簡単にまとめると概ねこんな感じだろうか。
「アールヴヘイムかぁ……」
ぽつりと呟くと、ミミルが俺の方へと視線を向ける。
何と言ったのか聞き取れなかったのだろう。特にミミルのいた世界の言葉にしていないので解らないのは当然だろう。
〈何でもない。気にしないでくれ〉
〈ふむ、ただの感嘆符か――〉
〈いや、そうじゃないが……忘れてくれ〉
考えがまとまっていない段階で話すことでもないと思うので、ミミルには聞き流してもらったほうがいい。

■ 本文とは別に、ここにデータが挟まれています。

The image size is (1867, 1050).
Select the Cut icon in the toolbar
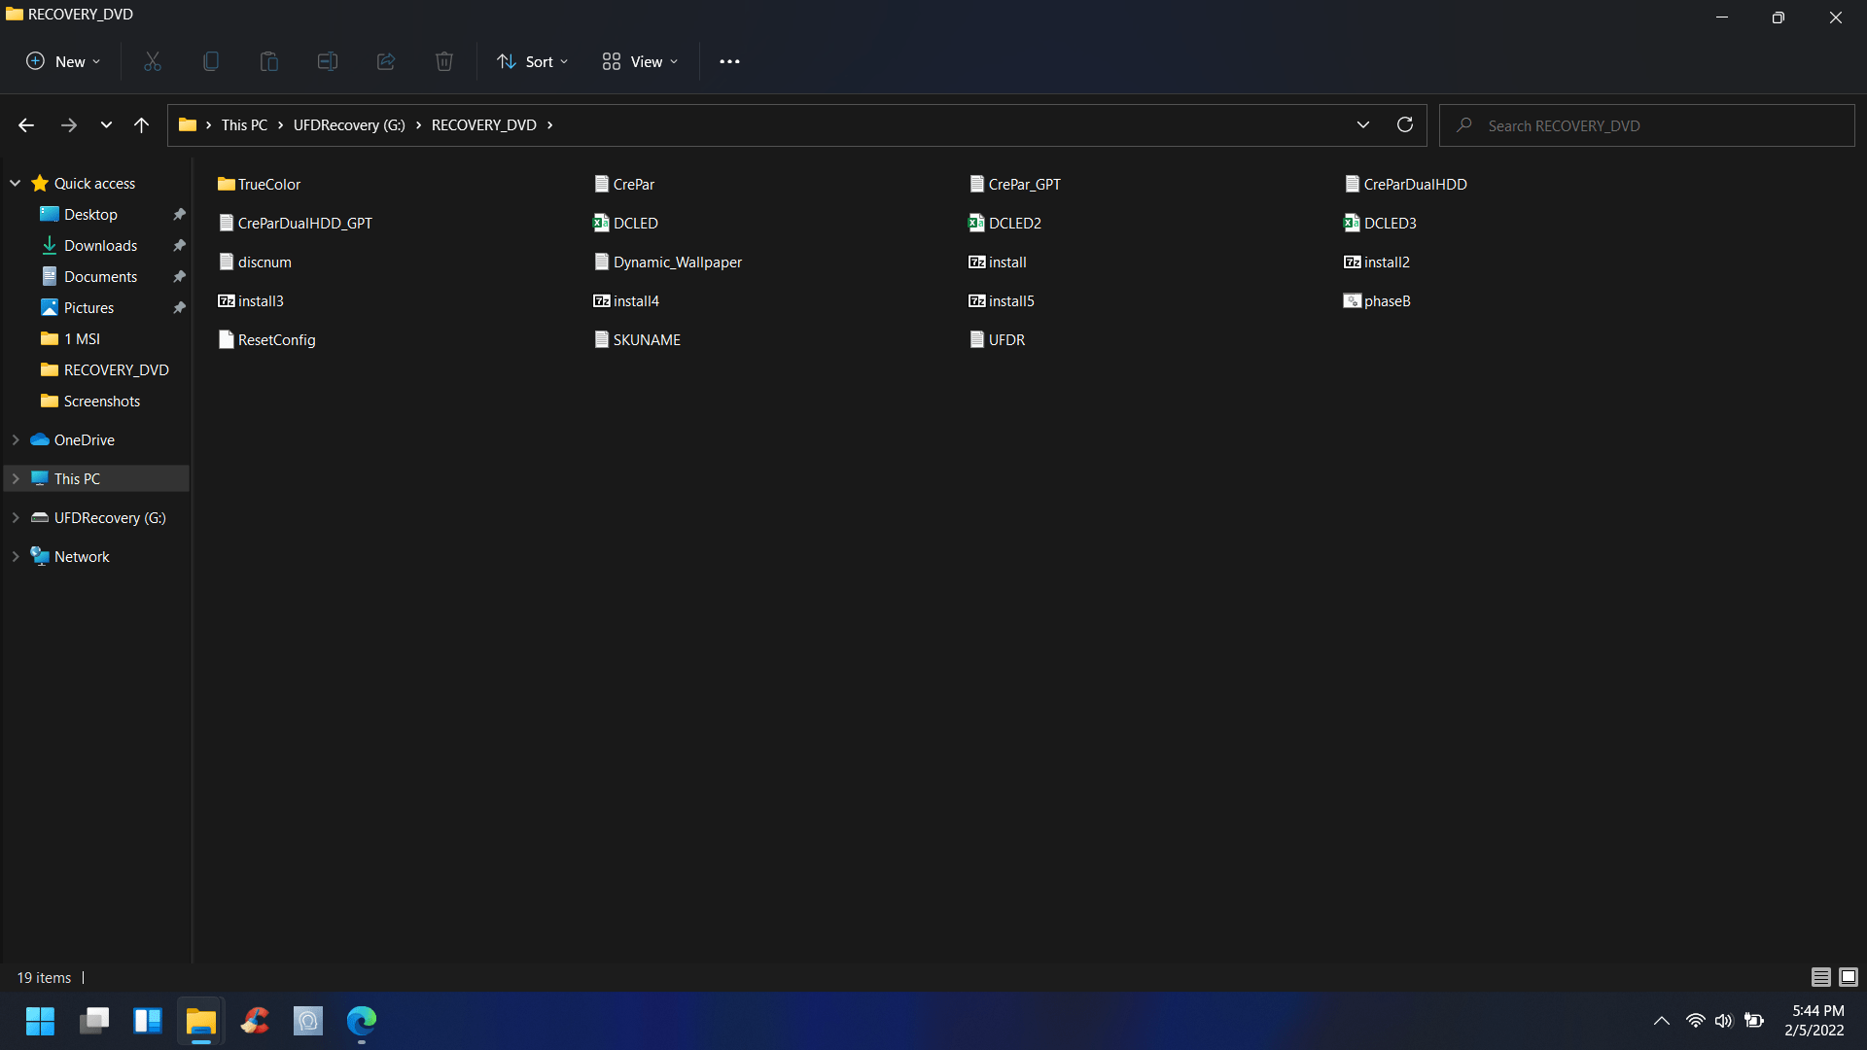point(152,60)
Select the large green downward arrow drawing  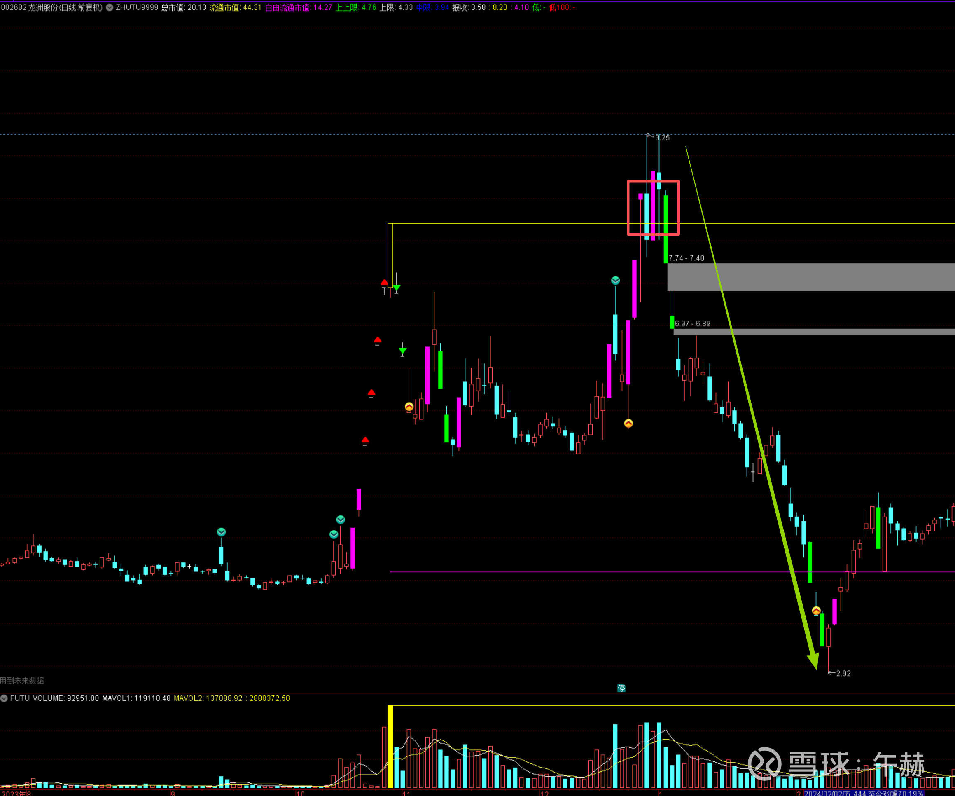click(751, 409)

ミミルは何もなかったかのように料理へと集中していく。
1kgほどあった肉は粗方食べてしまったようで、いまはリゾットに夢中だ。
さて、アールヴヘイム――アルフヘイムと言うこともあるらしい――の綴りを確認すると、〝Alfheim〟となる。語尾の〝heim〟は確かドイツ語では〝ハイム〟――家という意味があったはずだ。〝○○○○ハイム〟という名前をつけた住宅建築業者もあるので間違いない。
この、アールヴヘイムという響きが、なんとなくミミルが言った、〝エルムヘイム〟という言葉に似ている気がするんだ。
そして、ミミルがいた世界の言葉を話せるようになり、漸く俺にも理解できることがある。
ミミルが現れた日、ミミルがエルフなのかと訊いたときに帰ってきた返事の念話だ。
――『わたし、いせかい〝にんげん〟……』
「エルム……」
声に出して確認する。
つまり、ミミルがいた世界では自分たちのことをエルムと呼んでいるということだ。